As the release of our new Battle of France book inches ever closer, we’re taking a look at some of the notable units that fought on both sides during the battle. This week, we’re taking a look at the British Army’s most senior regiment, the Grenadier Guards!
As one of the oldest regiments in the British Army, the Grenadier Guards have a storied history that includes plenty of heroic victories against impossible odds. They were present at Marlborough’s great victory at Blenheim, and Wellington’s triumph at Waterloo, where they earned their name facing down the grenadiers of Napoleon’s Imperial Guard.
Their implacable courage under fire earned them a reputation that has stuck with them throughout their career, renowned for fighting to the last man. By the outbreak of the Second World War, the regiment had been expanded to six battalions of infantry. Three of these battalions would become part of the British Expeditionary Force that set sail for France in late 1939.
As the German Blitzkrieg smashed through France and the Low Countries, the Grenadier Guards found themselves fighting a series of desperate rearguard actions and counter-attacks during the retreat to Dunkirk. The stubborn, bloody-minded guardsmen refused to give up in the face of overwhelming odds, giving other units the chance to fall back.
During one of these counter-attacks, the Guards found themselves engaging German forces swarming over the Escault river in rubber boats. Desperate to prevent the crossing, the grenadiers threw themselves into a brutal close-quarters battle. Lance Corporal Harry Nicholls led his section in a last-ditch charge, silencing several machine-guns with a Bren gun. His courage in the face of enemy fire would earn him the Victoria Cross.
Despite being at the very forefront of the rearguard, the Grenadier Guards would be successfully evacuated at Dunkirk and would go on to fight across North Africa and Western Europe until the end of the war in 1945.
“The best British professional soldiers. They are all 1.80 metres tall, and the youngest has served six, and the oldest 18 years… they fought to the last man.” – Hauptmann Ambrosius, German infantry officer.
The Grenadier Guards in Bolt Action
The new Battle of France campaign book provides a new force selector for platoons of Grenadier Guards, suitable for the whole period from the opening stages on the Belgian border to the last desperate defence around Dunkirk.
Obviously, the focus of the selector is infantry – and lots of it. You’ll benefit from veteran officers due to some nifty special rules, and the fact that all infantry and HQ selections will be stubborn. This means they’ll cost slightly more, but their staying power when under fire is greatly improved.

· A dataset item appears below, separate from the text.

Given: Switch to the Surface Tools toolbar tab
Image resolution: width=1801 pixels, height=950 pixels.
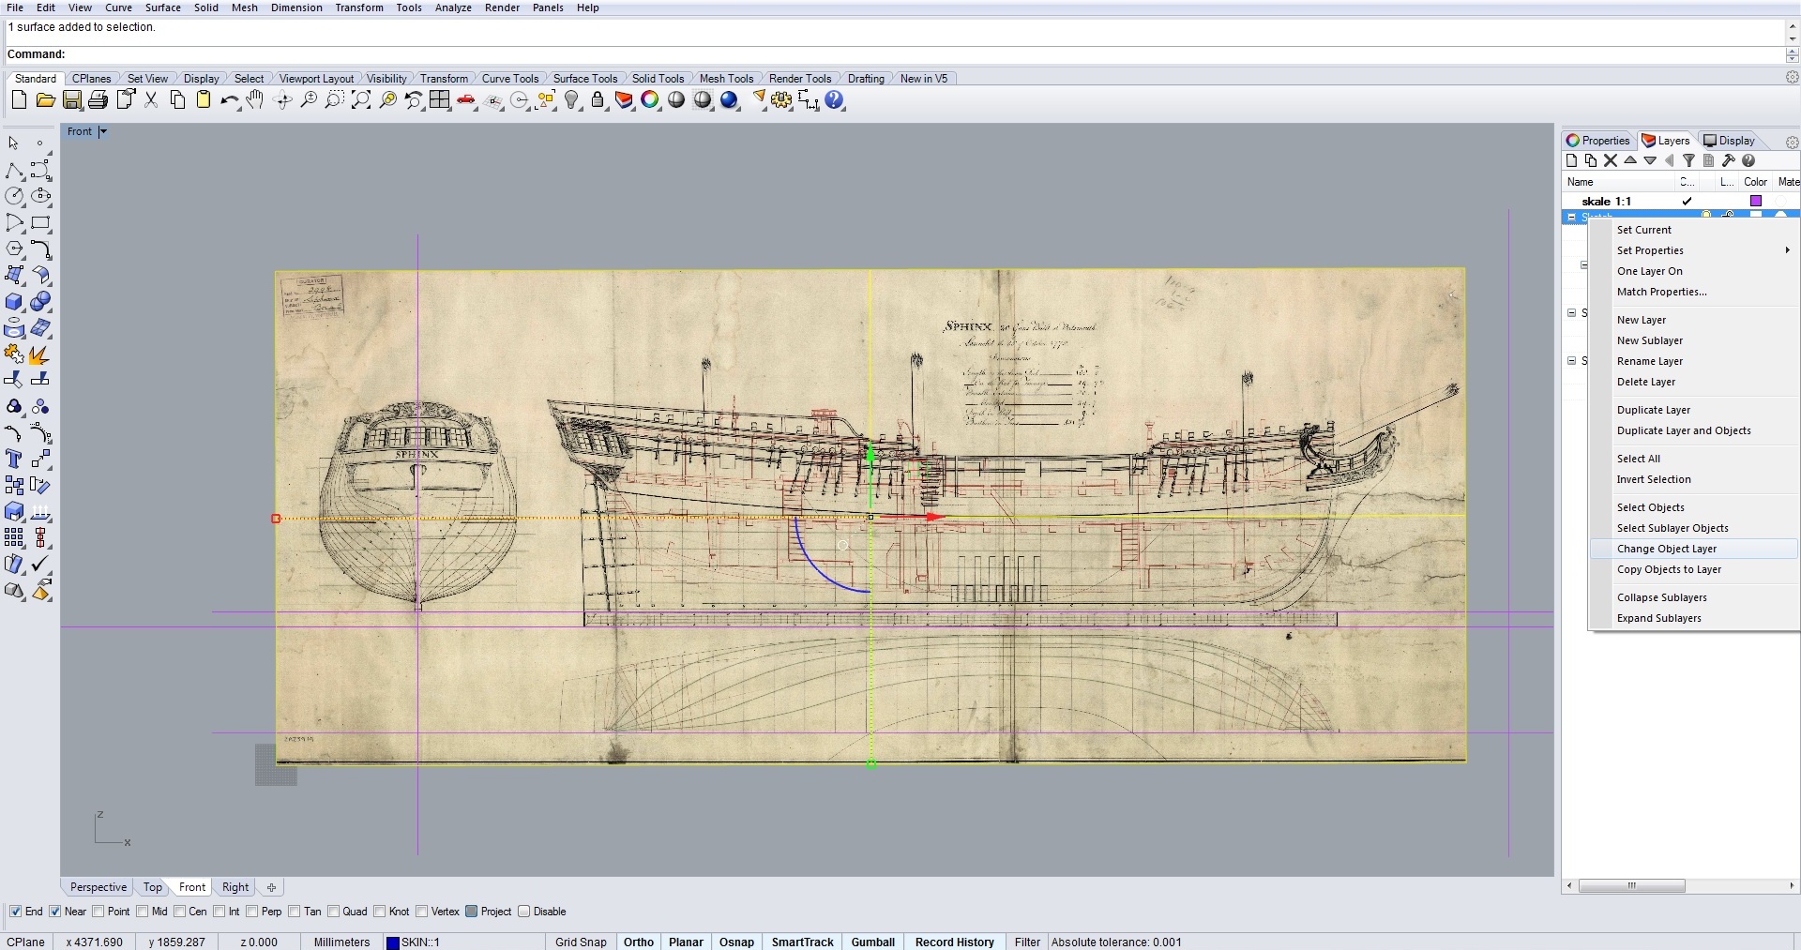Looking at the screenshot, I should pos(584,79).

The option to add a redoubtable Matilda II to the platoon for armoured support is one that should be taken at every opportunity – while slow, the Matilda’s thick hide is capable of shrugging off all but the heaviest anti-tank firepower that the Axis can muster.
Including a mortar or 25pdr gives you excellent artillery support, especially when combined with the free forward observer.
The Grenadier Guards work best on the offence (which as we know, is the best defence), swarming forward with infantry to stubbornly hold positions or assault through enemy formations, supported by tough armour and deadly artillery.